23 Oct 2007
Singaporean wireless operator MobileOne Asia (M1) says net profit in the three months to 30 September was SGD43.6 million (USD29.7 million), up just 1.6% year-on-year, as it labours to make headway in the country’s saturated mobile market. The group’s operating revenues climbed 5.8% to SGD200.2 million in a period in which M1 signed up a further 58,000 subscribers to maintain its roughly 28% market share. Average revenue per user (ARPU) was also broadly unchanged at SGD61.8 per month for contract users and SGD15.9 for pre-paid customers, although sales from handsets fell 23% to SGD16.1 million due to the sale of a higher proportion of cheaper models.
M1 has been trying to boost returns from data-based services in 2007. It reported that revenues from data services rose to 21.7% in the third quarter compared with 19.2% in Q306 aided by the launch of new offers, such as a pre-paid 3G product and M1 Broadband, a laptop-based 3G service that enjoyed good sales in the summer. However, the company is struggling to meet its own target of having revenues from data contributing 30% of the total by 2009.

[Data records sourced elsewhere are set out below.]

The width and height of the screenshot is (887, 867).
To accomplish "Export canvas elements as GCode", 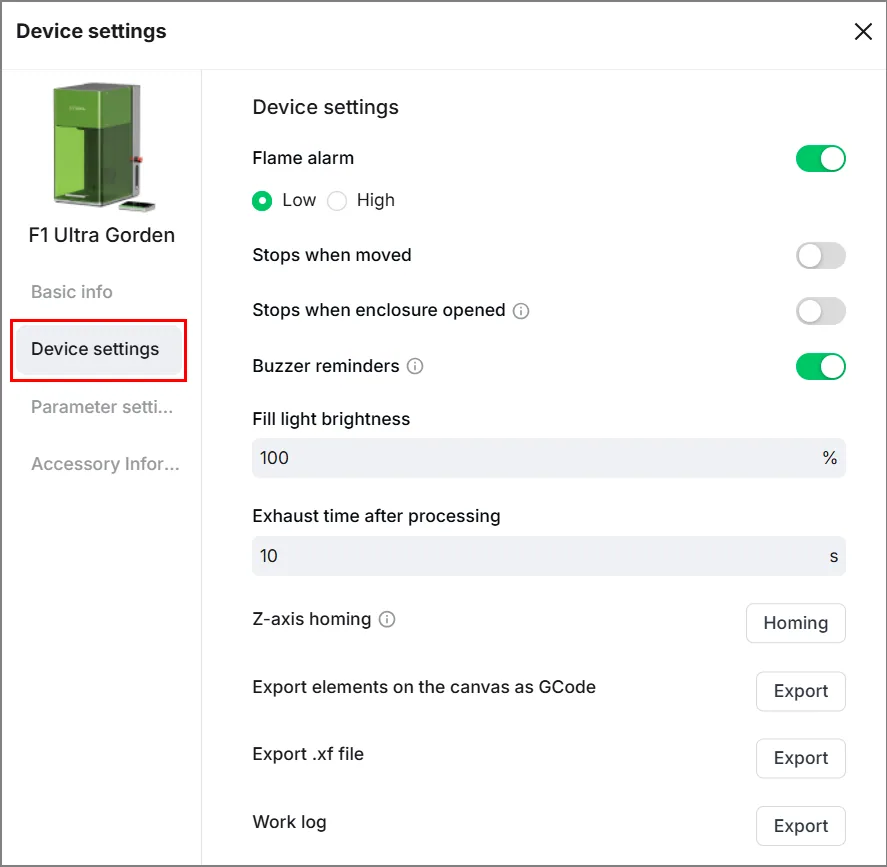I will [x=800, y=691].
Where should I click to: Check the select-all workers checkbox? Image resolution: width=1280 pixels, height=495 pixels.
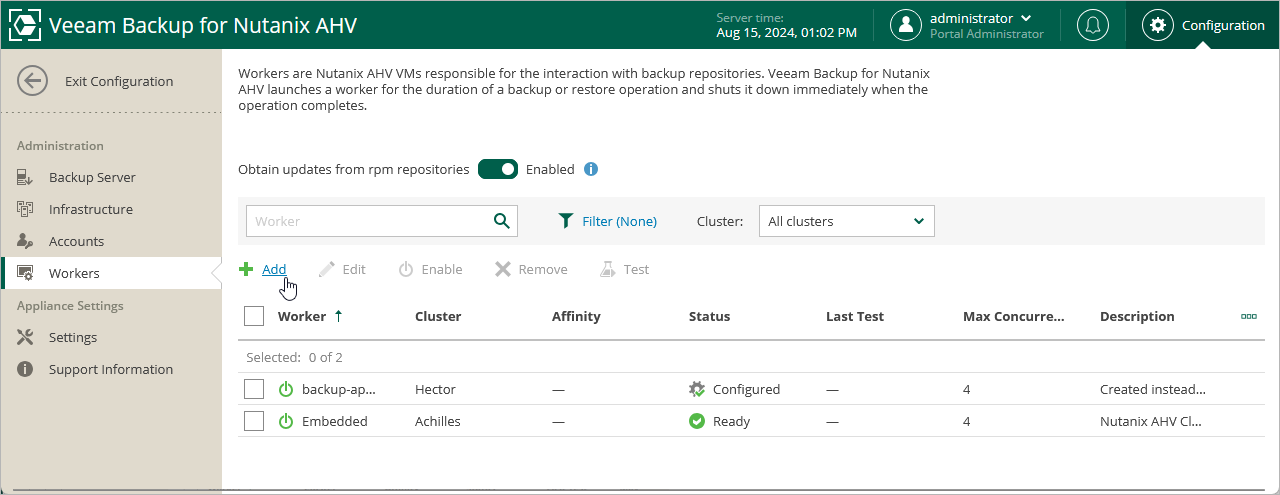click(254, 316)
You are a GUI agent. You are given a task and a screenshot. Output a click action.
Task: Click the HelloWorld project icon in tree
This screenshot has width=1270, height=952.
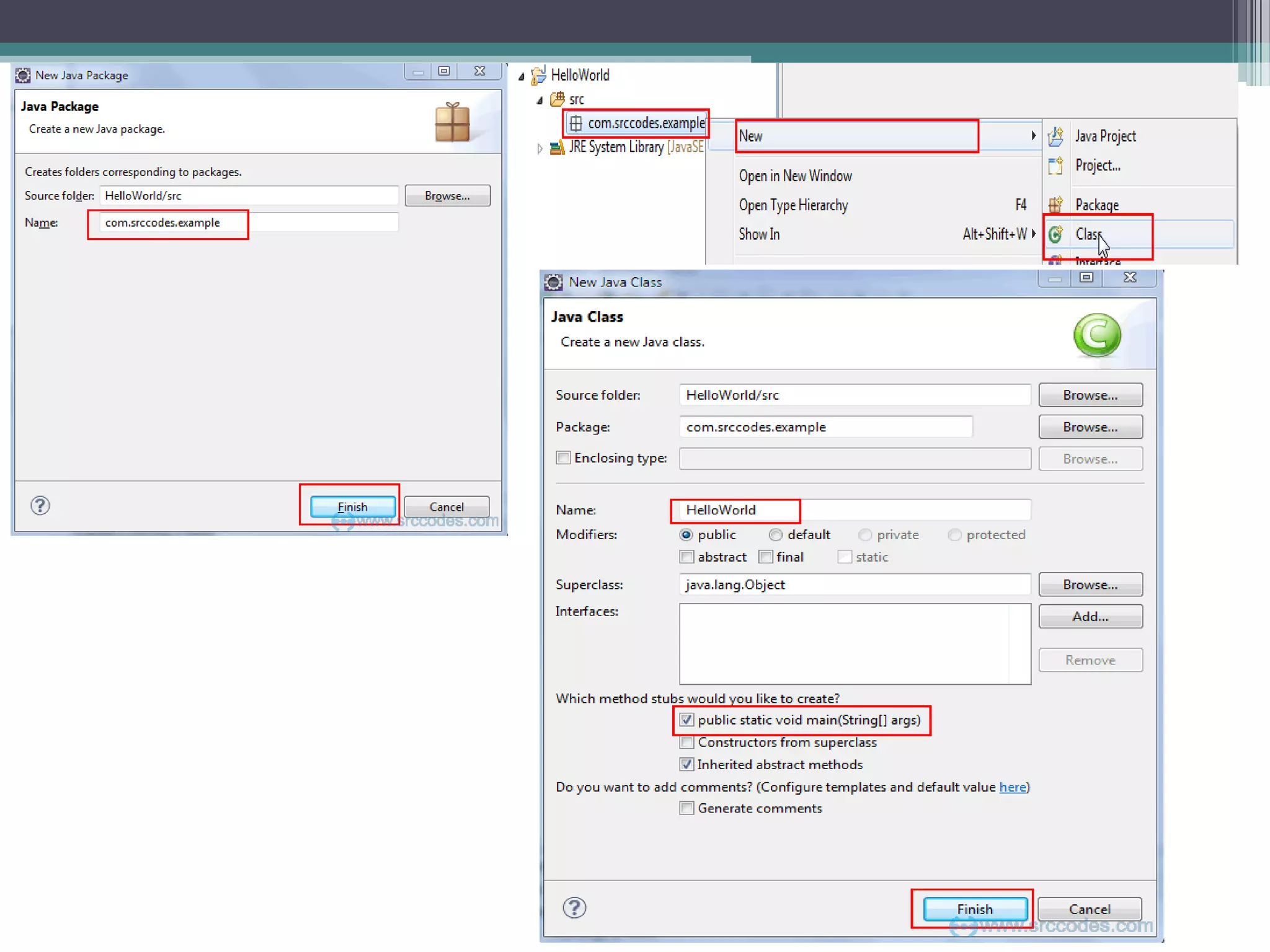538,75
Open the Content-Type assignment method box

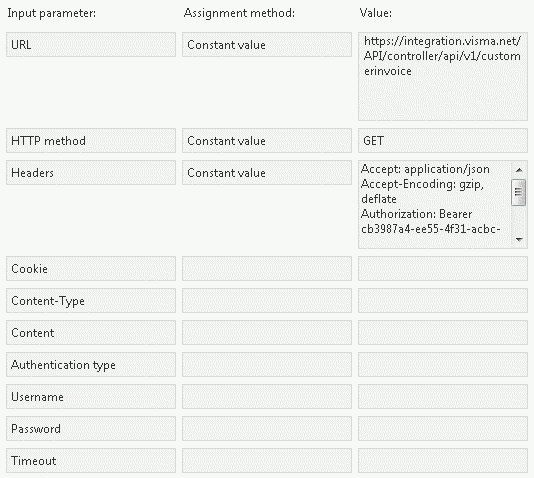pos(267,301)
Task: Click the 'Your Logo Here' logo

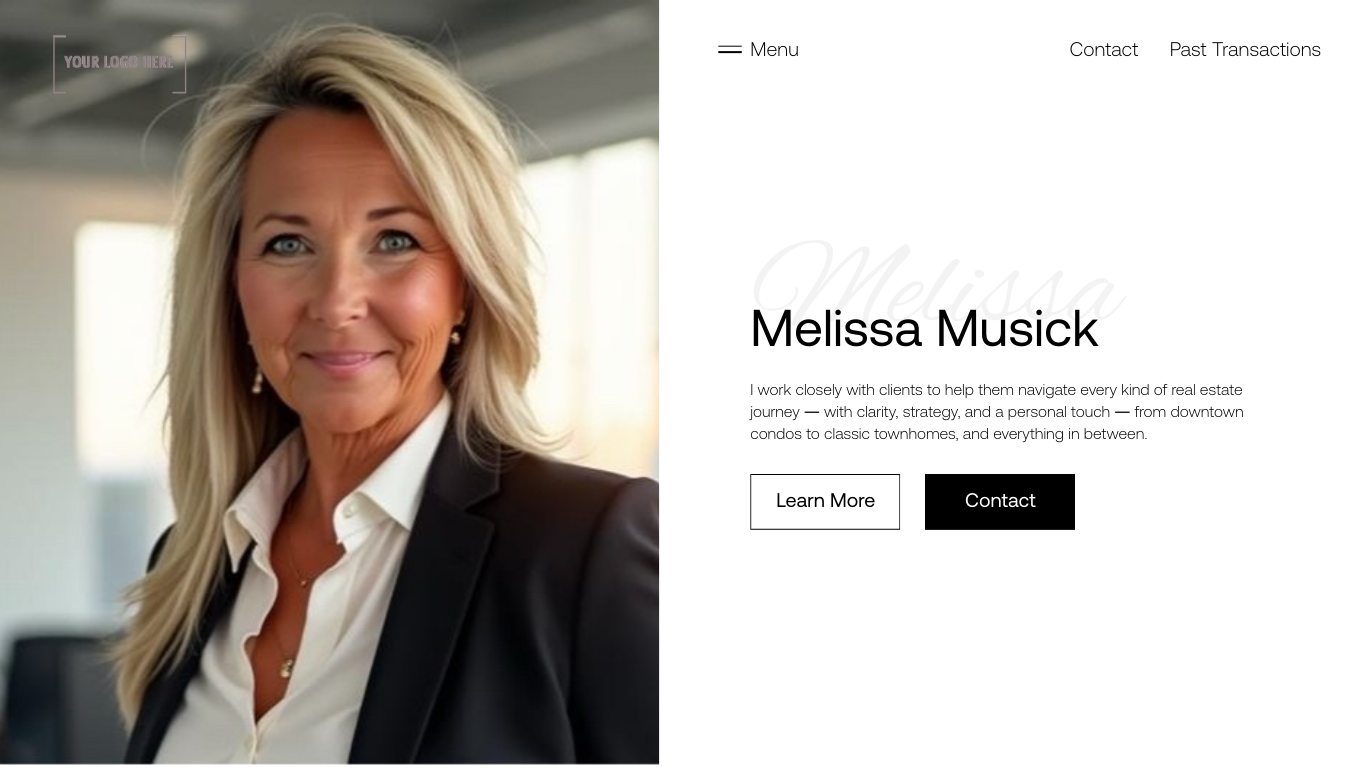Action: pos(120,63)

Unlike rivals such as SingTel, which reported data as a percentage of revenues was 28% in Q3, up from 23% a year ago, M1’s lack of fixed line infrastructure is now working against it. Whereas SingTel and number two operator StarHub can both bundle fixed and mobile services, M1 is forced to pay for expensive leased lines in order to backhaul its mobile traffic. As data traffic increases, so does M1’s bill for backhaul. The company’s CEO Neil Montefiore has highlighted lowering costs as a priority, and in the coming months he plans to start rolling out a high speed fibre-optic network that will provide M1 with a cheaper backhaul alternative in the long term and allow it to compete against SingTel and StarHub in the fixed line broadband market. To help achieve this, full year CAPEX will grow to SGD70 million, up from SGD54.6 million in 2006.